As crowds queued up at the doors, inside the dark concert venue vibrated with the sounds of the electric guitars of the opening band, Day SevEn, of Calhoun. Meanwhile, Welch chilled out upstairs as he waited to perform.
His tattooed hands absentmindedly twisted his dreadlocks into perfection as Welch recalled the darkness of his past.
“I felt empty, like, there’s nothing inside,” Welch said. “But I had everything. All my bills were paid. I had all kinds of toys and everything, but I just felt empty.”
Welch left Korn in 2005 after having a revelation. He had tried to fill the void in his life with drugs but found meaning in Jesus Christ.
“I never felt right,” he said. “I felt closer to normal when I was wasted all the time.”
Welch was dressed in grungy black clothing, and his eyelids were painted with heavy black liner, but despite his hardened appearance the rock star was there to help lead people to worship Christ.
“I just tell these people, ‘I know there are a lot of you guys out there feeling empty. Maybe there’s no meaning inside, and that’s the emptiness. You gotta fill it with meaning,’” he said, adding, “Tonight’s gonna be a good night.
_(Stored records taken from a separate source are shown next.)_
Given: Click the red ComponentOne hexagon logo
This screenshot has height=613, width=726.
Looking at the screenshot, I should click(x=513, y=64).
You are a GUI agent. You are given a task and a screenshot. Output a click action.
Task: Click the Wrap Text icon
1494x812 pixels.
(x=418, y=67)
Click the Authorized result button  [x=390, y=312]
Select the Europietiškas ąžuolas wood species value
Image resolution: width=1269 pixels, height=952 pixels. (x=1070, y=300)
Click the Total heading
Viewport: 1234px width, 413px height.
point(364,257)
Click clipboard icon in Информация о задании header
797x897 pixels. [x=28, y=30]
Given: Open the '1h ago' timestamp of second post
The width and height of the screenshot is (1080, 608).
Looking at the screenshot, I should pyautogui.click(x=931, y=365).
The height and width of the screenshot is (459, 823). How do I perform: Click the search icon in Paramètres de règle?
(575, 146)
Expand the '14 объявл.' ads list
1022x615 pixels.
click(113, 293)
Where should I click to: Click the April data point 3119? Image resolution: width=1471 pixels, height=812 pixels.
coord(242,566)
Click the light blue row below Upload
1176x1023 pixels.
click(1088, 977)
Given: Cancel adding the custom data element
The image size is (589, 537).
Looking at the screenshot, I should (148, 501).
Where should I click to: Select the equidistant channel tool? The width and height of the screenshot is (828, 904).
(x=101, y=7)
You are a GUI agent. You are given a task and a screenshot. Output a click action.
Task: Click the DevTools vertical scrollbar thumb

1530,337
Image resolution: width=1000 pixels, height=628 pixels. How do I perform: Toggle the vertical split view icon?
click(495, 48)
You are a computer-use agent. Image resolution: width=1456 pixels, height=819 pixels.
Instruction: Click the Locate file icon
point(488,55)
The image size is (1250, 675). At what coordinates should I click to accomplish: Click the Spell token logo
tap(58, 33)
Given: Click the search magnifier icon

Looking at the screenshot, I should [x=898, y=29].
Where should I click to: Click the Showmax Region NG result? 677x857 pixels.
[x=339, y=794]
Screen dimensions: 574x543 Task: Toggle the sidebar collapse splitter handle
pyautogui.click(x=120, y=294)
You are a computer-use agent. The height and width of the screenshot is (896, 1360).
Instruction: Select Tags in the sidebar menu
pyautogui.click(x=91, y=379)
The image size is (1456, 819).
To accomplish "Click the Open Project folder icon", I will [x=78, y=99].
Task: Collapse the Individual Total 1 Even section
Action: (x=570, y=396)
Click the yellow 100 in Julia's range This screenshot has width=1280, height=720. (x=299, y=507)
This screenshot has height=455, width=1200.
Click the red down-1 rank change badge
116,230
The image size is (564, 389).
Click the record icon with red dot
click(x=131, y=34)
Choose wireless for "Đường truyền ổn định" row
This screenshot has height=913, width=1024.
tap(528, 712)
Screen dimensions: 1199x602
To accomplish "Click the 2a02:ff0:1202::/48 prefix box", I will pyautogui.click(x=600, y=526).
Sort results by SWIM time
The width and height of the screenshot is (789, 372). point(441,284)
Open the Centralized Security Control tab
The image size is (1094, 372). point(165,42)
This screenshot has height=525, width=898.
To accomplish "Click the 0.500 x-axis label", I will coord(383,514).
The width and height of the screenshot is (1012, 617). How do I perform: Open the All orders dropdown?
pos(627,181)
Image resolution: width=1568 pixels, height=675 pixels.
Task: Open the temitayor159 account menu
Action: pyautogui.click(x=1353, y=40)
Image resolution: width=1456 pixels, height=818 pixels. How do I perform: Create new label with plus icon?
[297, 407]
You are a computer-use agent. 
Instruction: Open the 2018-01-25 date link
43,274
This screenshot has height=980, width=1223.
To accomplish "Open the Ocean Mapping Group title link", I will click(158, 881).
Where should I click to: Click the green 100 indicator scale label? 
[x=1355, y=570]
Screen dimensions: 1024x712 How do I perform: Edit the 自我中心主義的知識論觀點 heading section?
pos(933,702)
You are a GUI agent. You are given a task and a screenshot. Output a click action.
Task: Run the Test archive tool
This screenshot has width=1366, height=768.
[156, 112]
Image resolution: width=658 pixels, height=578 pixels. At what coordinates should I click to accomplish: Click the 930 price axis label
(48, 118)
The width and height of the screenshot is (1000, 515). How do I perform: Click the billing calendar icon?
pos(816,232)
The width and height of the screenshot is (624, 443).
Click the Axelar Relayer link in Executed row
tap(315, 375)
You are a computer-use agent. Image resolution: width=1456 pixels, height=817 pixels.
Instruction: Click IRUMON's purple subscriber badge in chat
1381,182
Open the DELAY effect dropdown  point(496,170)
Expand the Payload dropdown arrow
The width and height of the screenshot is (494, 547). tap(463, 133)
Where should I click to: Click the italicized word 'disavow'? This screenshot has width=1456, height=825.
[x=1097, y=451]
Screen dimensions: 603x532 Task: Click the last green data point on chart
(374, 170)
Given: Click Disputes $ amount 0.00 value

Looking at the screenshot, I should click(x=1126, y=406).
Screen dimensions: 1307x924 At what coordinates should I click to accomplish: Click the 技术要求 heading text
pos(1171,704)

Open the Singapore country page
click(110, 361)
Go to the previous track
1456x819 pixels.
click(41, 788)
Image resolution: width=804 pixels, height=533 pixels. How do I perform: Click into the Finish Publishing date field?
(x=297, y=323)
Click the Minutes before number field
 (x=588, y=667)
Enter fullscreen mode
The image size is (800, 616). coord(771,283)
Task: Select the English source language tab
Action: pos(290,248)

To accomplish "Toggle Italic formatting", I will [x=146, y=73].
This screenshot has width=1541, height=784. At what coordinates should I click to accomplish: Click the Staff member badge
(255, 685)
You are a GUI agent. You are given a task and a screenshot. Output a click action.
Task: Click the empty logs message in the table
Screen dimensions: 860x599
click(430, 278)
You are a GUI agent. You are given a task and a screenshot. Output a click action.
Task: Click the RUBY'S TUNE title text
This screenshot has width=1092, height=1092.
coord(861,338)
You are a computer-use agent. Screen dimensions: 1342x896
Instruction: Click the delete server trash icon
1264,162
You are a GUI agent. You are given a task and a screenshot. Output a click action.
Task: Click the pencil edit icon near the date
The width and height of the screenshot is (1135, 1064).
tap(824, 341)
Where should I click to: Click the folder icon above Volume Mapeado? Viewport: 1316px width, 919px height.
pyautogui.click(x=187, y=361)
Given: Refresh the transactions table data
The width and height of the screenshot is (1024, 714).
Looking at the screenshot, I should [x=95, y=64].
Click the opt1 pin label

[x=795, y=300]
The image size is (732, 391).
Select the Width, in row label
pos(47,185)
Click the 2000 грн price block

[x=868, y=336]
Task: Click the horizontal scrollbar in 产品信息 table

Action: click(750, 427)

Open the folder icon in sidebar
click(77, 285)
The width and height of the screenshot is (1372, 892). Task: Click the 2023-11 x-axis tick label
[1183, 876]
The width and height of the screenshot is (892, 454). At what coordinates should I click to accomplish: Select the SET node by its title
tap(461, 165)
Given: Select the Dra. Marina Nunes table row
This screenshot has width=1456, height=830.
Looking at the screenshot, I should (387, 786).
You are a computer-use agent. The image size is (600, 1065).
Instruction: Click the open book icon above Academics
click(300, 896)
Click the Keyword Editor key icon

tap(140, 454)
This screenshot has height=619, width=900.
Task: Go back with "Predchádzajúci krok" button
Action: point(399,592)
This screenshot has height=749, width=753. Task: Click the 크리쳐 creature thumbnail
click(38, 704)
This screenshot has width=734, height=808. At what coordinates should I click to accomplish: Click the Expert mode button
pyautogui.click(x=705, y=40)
I can feel it.”
Welch said he was mainly going to play music off his first solo album but was looking forward to his new album that will come out in April.
“We’re kind of sick of playing these songs, but a lot of them are still cool,” he said. “We’ve got a new album coming out in April, so thank God for this summer.”
“Paralyzed,” a single from the upcoming album, is available to listen to on YouTube.com and for purchase on iTunes, he said.
Welch said he and his band members were enjoying their quick visit to the Rome area.
“We love it. We got here last night, and have been hanging out today,” he said. “It’s cool. I’m from a small town, Bakersfield, Calif., so I’ve got a heart for small towns.”
LIFE Church Community Pastor Greg Cater said the decision to bring in Welch to perform was to reach a more alternative group of Christians.
“We’re trying to reach the un-churched, people that maybe don’t necessarily fit in,” he said. “There are an element of people who do not have a place to worship, and we wanted to create an atmosphere and an environment where they’re welcome.”
Part of what was most appealing about Welch, Cater said, was his 180-degree turn from the superficial, rock star-lifestyle to follower of Christ.
“He’s had a radical change in his life because of Christ, and he’s never been the same,” said Cater, who heard Welch’s testimony on www.iamsecond.com.
People of all ages came to see Welch play, many of them fans of Korn. A group of young, aspiring musicians came to see Welch, hoping to learn a thing or two.
“We’re starting a band,” said Reese Stanfield, 18, and “a huge Korn fan.”
Stanfield said he and his band are still trying to pinpoint their style.
“We’re trying to look for an overall style, sort of a very dark rhythm, very heavy metal-type sound.”
Stanfield said he thinks heavy metal music and religion aren’t incompatible.
“Just because you make heavy metal music doesn’t mean it reflects who you are as a person,” he said. “Outside our music, we’re completely different people.”